Switch every "GUI agent" in the data below to "screen agent" and write the data out again with nothing else changed.

Raw data:
******
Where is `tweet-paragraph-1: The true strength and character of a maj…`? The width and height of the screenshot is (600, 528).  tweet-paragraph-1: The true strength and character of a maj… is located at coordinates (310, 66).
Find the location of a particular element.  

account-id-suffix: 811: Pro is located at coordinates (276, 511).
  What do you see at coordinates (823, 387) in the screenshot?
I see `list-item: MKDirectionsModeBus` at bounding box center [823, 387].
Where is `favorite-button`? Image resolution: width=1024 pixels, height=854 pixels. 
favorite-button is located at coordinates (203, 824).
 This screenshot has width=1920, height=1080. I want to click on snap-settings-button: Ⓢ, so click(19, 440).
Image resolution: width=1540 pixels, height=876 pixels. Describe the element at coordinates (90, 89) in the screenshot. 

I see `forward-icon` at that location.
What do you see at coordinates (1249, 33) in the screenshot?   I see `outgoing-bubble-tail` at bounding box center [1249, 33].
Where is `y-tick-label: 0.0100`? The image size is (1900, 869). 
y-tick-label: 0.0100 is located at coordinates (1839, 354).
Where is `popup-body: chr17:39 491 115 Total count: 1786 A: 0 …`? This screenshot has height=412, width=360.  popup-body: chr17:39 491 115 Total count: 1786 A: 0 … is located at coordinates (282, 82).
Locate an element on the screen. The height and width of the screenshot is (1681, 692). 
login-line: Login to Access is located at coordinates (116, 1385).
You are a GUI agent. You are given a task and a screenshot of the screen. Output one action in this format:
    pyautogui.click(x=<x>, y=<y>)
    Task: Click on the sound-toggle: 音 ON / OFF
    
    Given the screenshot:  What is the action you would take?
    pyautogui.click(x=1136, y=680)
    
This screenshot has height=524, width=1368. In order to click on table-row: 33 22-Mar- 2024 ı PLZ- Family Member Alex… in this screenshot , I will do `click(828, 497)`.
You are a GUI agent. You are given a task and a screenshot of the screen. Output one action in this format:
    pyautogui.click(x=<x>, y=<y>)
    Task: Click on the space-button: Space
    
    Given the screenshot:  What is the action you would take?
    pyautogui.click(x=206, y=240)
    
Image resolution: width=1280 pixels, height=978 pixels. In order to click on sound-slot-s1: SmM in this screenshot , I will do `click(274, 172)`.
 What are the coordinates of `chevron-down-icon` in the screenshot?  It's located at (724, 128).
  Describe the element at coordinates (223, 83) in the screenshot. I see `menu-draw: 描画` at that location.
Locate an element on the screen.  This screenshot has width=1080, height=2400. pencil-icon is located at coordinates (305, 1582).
******
The answer:
Where is `tweet-paragraph-1: The true strength and character of a maj…`? The width and height of the screenshot is (600, 528).  tweet-paragraph-1: The true strength and character of a maj… is located at coordinates (310, 66).
Find the location of a particular element.  

account-id-suffix: 811: Pro is located at coordinates (276, 511).
  What do you see at coordinates (823, 387) in the screenshot?
I see `list-item: MKDirectionsModeBus` at bounding box center [823, 387].
Where is `favorite-button`? Image resolution: width=1024 pixels, height=854 pixels. 
favorite-button is located at coordinates (203, 824).
 This screenshot has width=1920, height=1080. I want to click on snap-settings-button: Ⓢ, so click(19, 440).
Image resolution: width=1540 pixels, height=876 pixels. Describe the element at coordinates (90, 89) in the screenshot. 

I see `forward-icon` at that location.
What do you see at coordinates (1249, 33) in the screenshot?   I see `outgoing-bubble-tail` at bounding box center [1249, 33].
Where is `y-tick-label: 0.0100`? The image size is (1900, 869). 
y-tick-label: 0.0100 is located at coordinates (1839, 354).
Where is `popup-body: chr17:39 491 115 Total count: 1786 A: 0 …`? This screenshot has height=412, width=360.  popup-body: chr17:39 491 115 Total count: 1786 A: 0 … is located at coordinates (282, 82).
Locate an element on the screen. The height and width of the screenshot is (1681, 692). 
login-line: Login to Access is located at coordinates (116, 1385).
You are a screen agent. You are given a task and a screenshot of the screen. Output one action in this format:
    pyautogui.click(x=<x>, y=<y>)
    Task: Click on the sound-toggle: 音 ON / OFF
    
    Given the screenshot:  What is the action you would take?
    pyautogui.click(x=1136, y=680)
    
This screenshot has height=524, width=1368. In order to click on table-row: 33 22-Mar- 2024 ı PLZ- Family Member Alex… in this screenshot , I will do `click(828, 497)`.
You are a screen agent. You are given a task and a screenshot of the screen. Output one action in this format:
    pyautogui.click(x=<x>, y=<y>)
    Task: Click on the space-button: Space
    
    Given the screenshot:  What is the action you would take?
    pyautogui.click(x=206, y=240)
    
Image resolution: width=1280 pixels, height=978 pixels. In order to click on sound-slot-s1: SmM in this screenshot , I will do `click(274, 172)`.
 What are the coordinates of `chevron-down-icon` in the screenshot?  It's located at (724, 128).
  Describe the element at coordinates (223, 83) in the screenshot. I see `menu-draw: 描画` at that location.
Locate an element on the screen.  This screenshot has width=1080, height=2400. pencil-icon is located at coordinates (305, 1582).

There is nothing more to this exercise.